Saved data entries
+---+

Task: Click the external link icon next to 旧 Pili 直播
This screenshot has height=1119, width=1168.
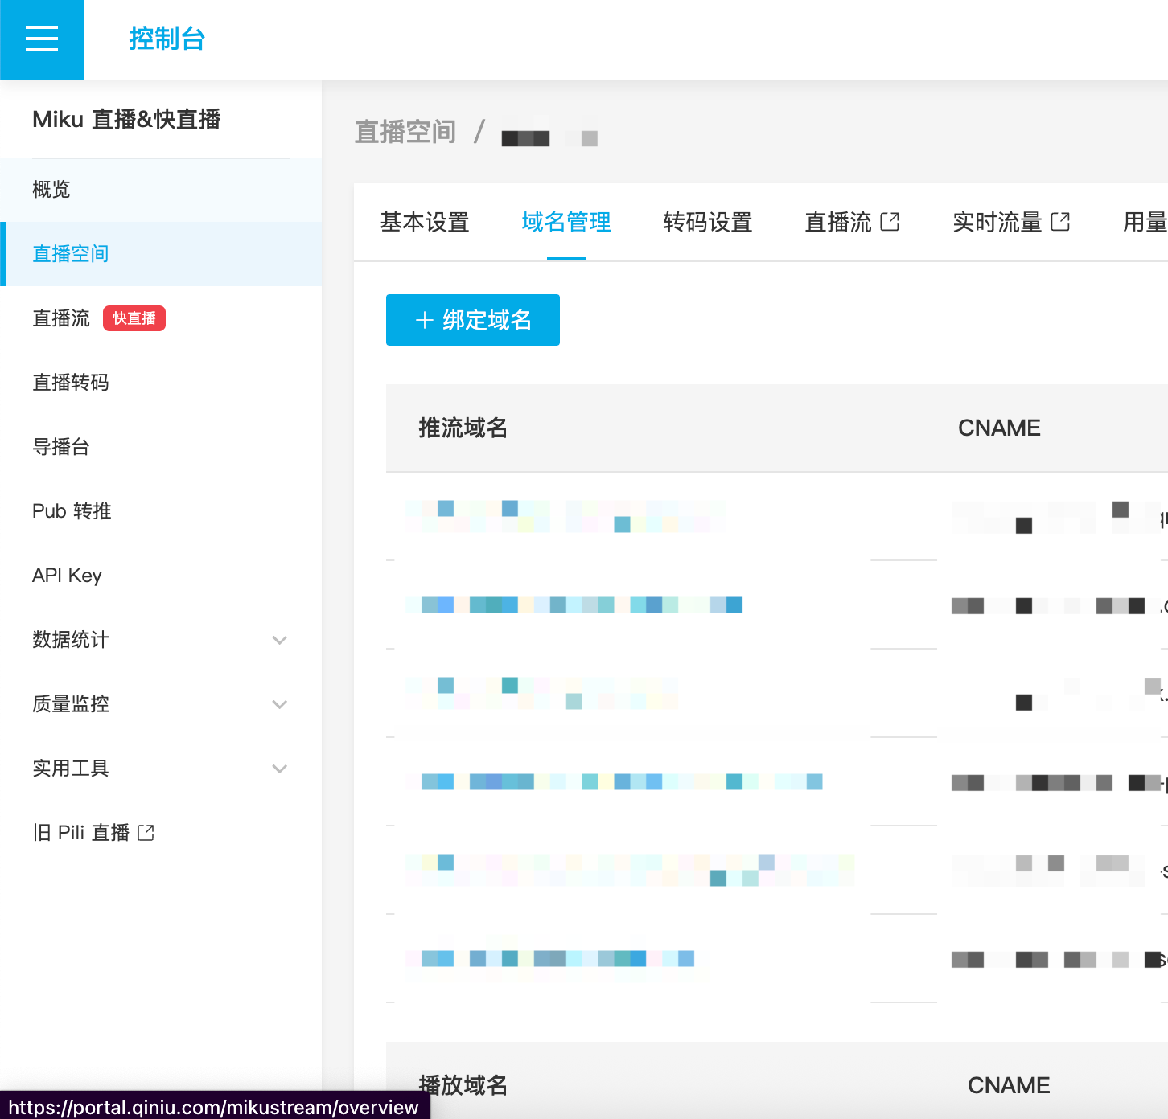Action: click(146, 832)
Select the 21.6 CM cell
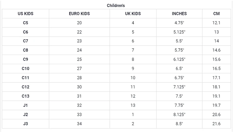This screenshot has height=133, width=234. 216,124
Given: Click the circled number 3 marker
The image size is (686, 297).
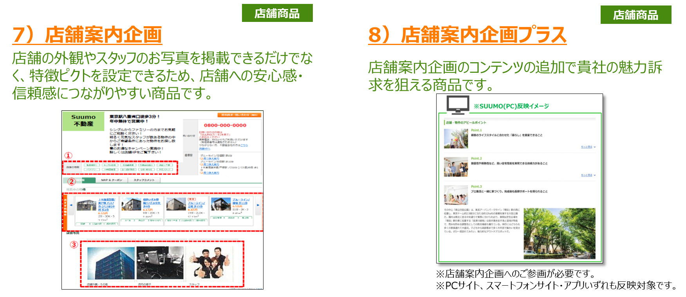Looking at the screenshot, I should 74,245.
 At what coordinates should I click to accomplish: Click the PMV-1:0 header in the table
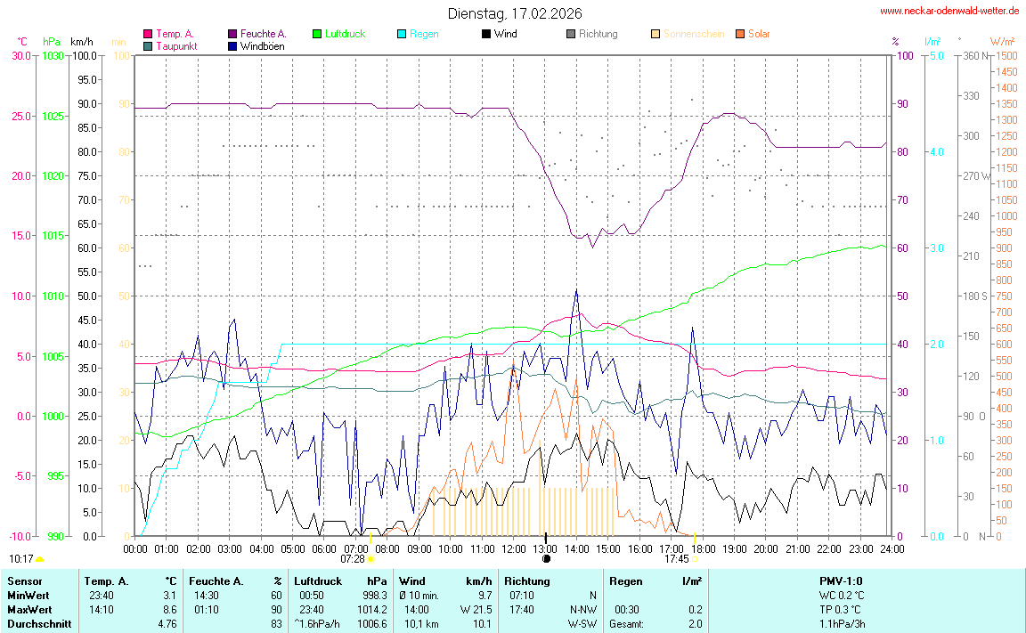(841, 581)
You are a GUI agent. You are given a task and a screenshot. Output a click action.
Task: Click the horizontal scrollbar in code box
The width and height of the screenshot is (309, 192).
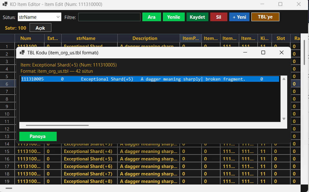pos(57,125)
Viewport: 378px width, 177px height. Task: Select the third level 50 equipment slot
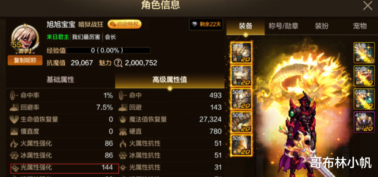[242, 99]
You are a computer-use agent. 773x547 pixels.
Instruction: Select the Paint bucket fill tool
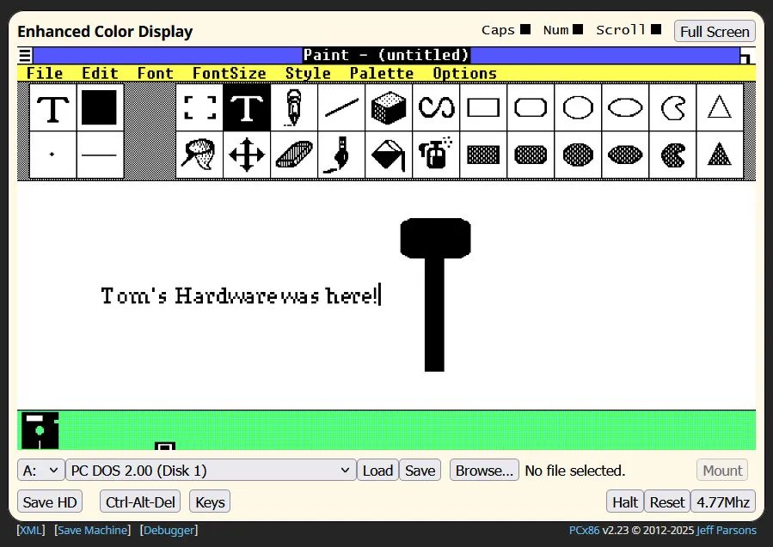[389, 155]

+---+

## What is required:
All of the records above are to be written out exactly, minus their images.

## Completed task:
Task: Click the external link icon next to 旧 Pili 直播
This screenshot has height=1119, width=1168.
Action: click(146, 832)
Select the 21.6 CM cell
This screenshot has height=133, width=234. 216,124
Given: Click the circled number 3 marker
The image size is (686, 297).
Looking at the screenshot, I should 74,245.
 At what coordinates should I click to accomplish: Click the PMV-1:0 header in the table
(841, 581)
You are a GUI agent. You are given a task and a screenshot. Output a click action.
Task: Click the horizontal scrollbar in code box
The width and height of the screenshot is (309, 192).
pos(57,125)
Viewport: 378px width, 177px height. Task: Select the third level 50 equipment slot
[242, 99]
You are a computer-use agent. 773x547 pixels.
Instruction: Select the Paint bucket fill tool
[389, 155]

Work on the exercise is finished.